Rows of pointing data

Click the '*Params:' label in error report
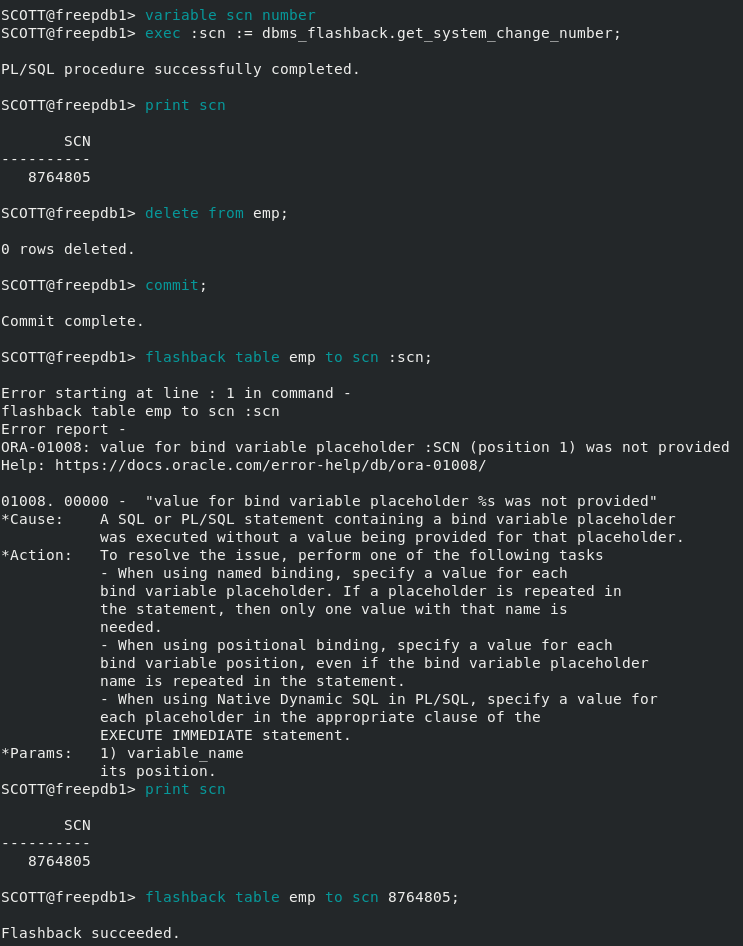 36,753
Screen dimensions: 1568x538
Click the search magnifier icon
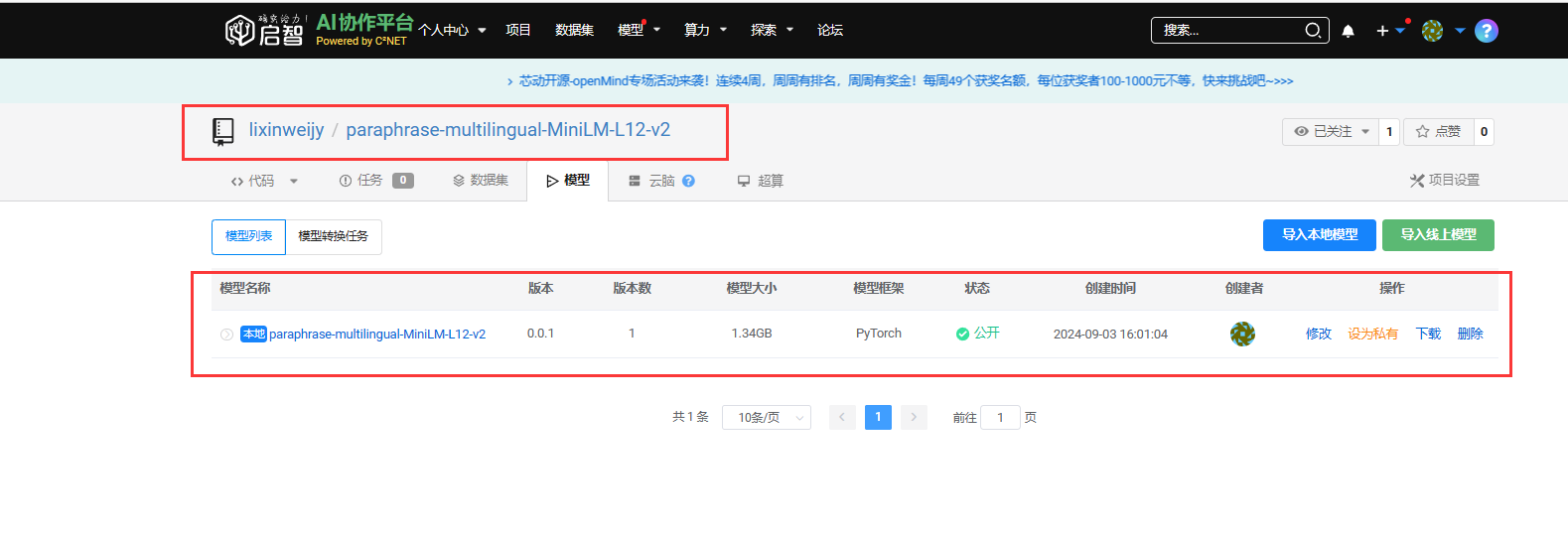point(1313,31)
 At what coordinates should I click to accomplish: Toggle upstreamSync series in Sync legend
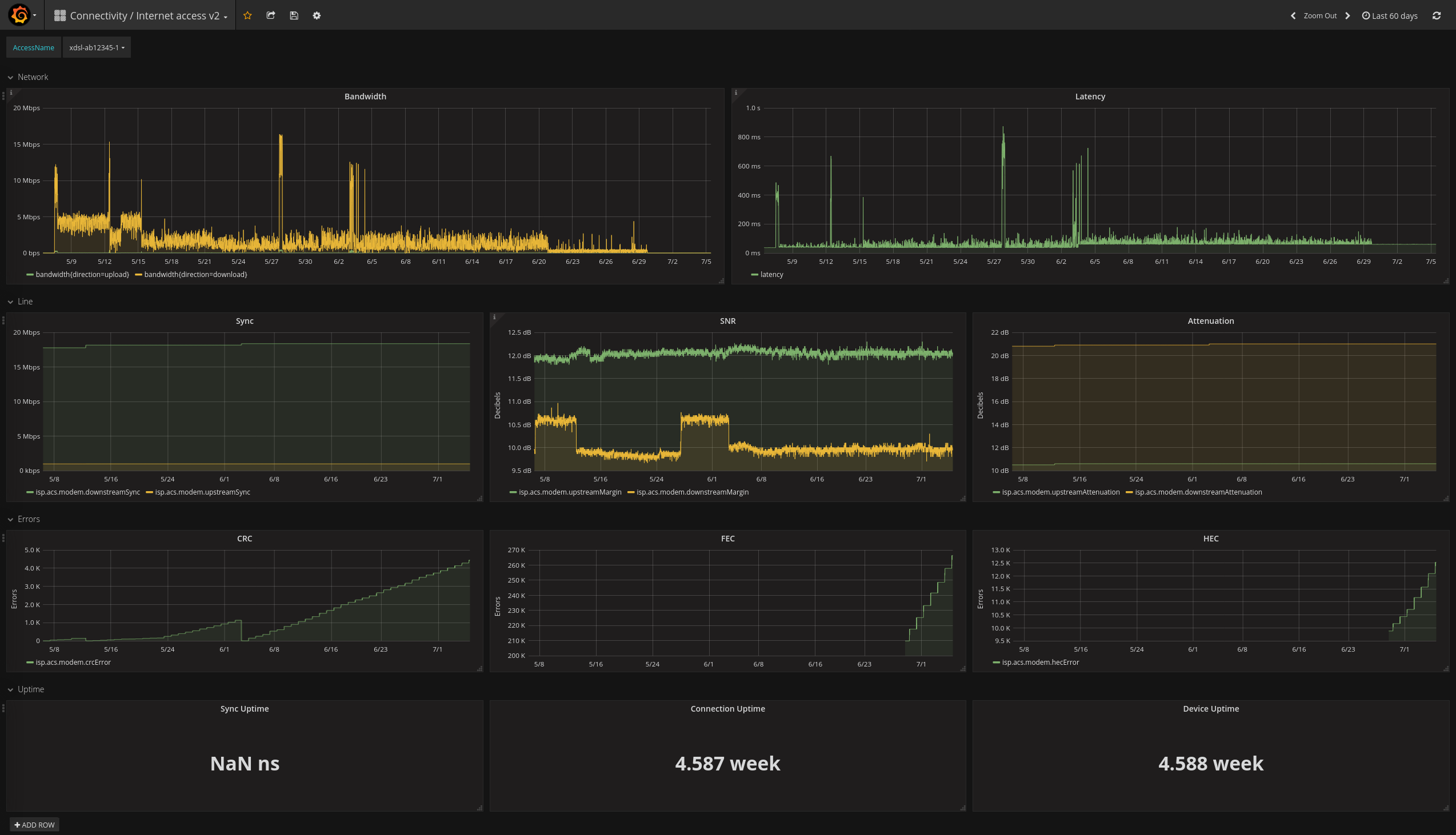[202, 492]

Instruction: Can you update the records above so that "Screen dimensions" becomes "Display resolution" and everything else stays the same? Leave the pictures out of your answer.

Output for this exercise:
Click the '*Params:' label in error report
 36,753
Display resolution: 1568x538
Click the search magnifier icon
point(1313,31)
 At what coordinates should I click to accomplish: Toggle upstreamSync series in Sync legend
[202, 492]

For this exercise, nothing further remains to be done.